The image of Kimani, dressed in bright colored dress shirts, his bald skull gleaming in the light, loomed over the deliberations. The DA had hitched his wagon to a dark star. Going back was not an option. The jury went out to deliberate and two days later, reached a verdict on one defendant and deadlocked on the other. An unseasonable balmy spell settled on Boston, and after the early morning court proceedings, the defense team walked the waterfront awaiting the final verdict.

The Verdict

Finally, a call went out to the lawyers: the jury had reached an impasse. The verdicts would be read out loud.

As the counts against my client were read, the foreman repeated solemnly: “Not guilty.” A long collective groan began to build. A family member of one of the victims screamed in anguish, and a court officer raced to forcibly guide her to the exit. The jury deadlocked on all counts against Dwayne Moore. Screams of anger ripped the air, and then sobbing, like a bass line underneath. The DA looked ashen.

Through the nine days of jury deliberations, I had a deeply troubling feeling. It bubbled over after the verdict. A family member had a serious health crisis, and I worked to the edge of exhaustion in the run-up. Like a hawk flying in hurricane winds, the pressure dropped and a hard flight careened to earth. The sheer emptiness was unlike anything I had experienced before.

The jury deadlocked on all counts. Screams of anger ripped the air, and then sobbing, like a bass line underneath. The DA looked ashen.

But I did feel different about this case. The physical helplessness of the victims in this case pressed into my mind. The victims were stripped of clothing, stripped of privacy, then left dead on midnight asphalt. But the case put on by the government was a sham.

I had an overwhelming sense of a case where someone, something, got away. The someone was Kimani. He was sentenced to 16 to 18 years in prison. He would still take phone calls from his mother, or from his girlfriend.

In some sense, the thing that got away was the larger truth. This case was like chasing a ghost. Light was receding every moment. The truth was a pawn for both sides to push and pull during the trial until the story told was just a misshapen hunk in a dark corner, another carcass on the street.

But later, the blunt machinery of the state rumbles to life and a new case comes across your desk. Your client tells you he is innocent.
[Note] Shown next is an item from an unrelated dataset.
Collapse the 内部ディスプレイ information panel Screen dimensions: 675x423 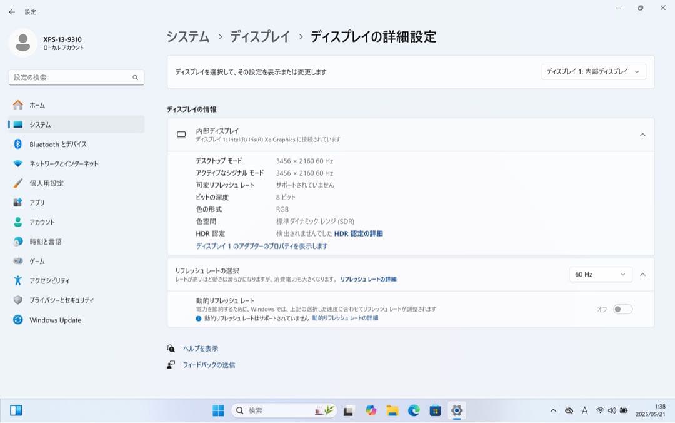point(643,135)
When you read the police reports, information is missing, the mistakes are glaring.


About the author:

John Nardizzi is an investigator, lawyer, and writer. In May 2003, he founded NARDIZZI & ASSOCIATES, INC., an investigations firm focused on civil and criminal trial work. He has publishing credits in numerous professional and literary journals.  His 2014 crime novel “Telegraph Hill was lauded for ” lyrical prose and intimate observations of lesser-known San Francisco neighborhoods.” His second book in the series will be published soon.
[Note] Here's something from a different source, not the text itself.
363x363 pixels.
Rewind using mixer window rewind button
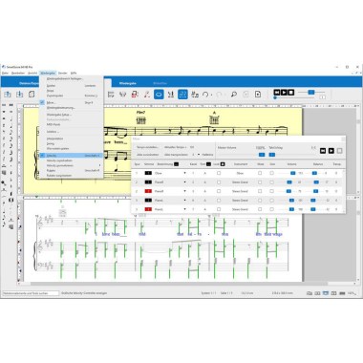click(323, 151)
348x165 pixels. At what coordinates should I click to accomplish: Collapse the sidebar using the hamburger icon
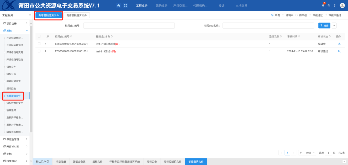click(30, 15)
Prior to working as a PI, John worked as a landscaper and in athletic clubs. He failed to hold any restaurant job for longer than a week.


Why we chose this:

Nardizzi has applied the tools of a fiction writer’s trade to a nonfiction piece, and the result is sheer artistry. His novelist’s eye for detail captures the story of the crime, the street lingo, and the fullness of drama and despair in the courtroom. The storytelling is deceptively simple, and thus, powerful—with some drop-dead beautiful phrases and spot-on character descriptions. We can see and hear the scenery he paints with his words, and he also makes great points about the how-tos of interviewing and capitalizing on police errors. Best of all, the title encapsulates the message: The truth is sometimes impossible to find.

Best tip:

“A good interviewer uses a dose of psychology, a bit of magic and luck, a touch of the body language skills of a good con artist. But you never con people.”

Best philosophical musing:

“A private investigator’s work retains a lost simplicity. You engage a person to sit and discuss personal, often tragic, events. You knock, they talk. Or they don’t. Some have a sense of larger forces in motion—trials, guilt and innocence. Some may not care.”

Takeaway:

In our justice system, the truth sometimes never comes out: “I had an overwhelming sense of a case where someone, something, got away. In some sense, the thing that got away was the larger truth. This case was like chasing a ghost.”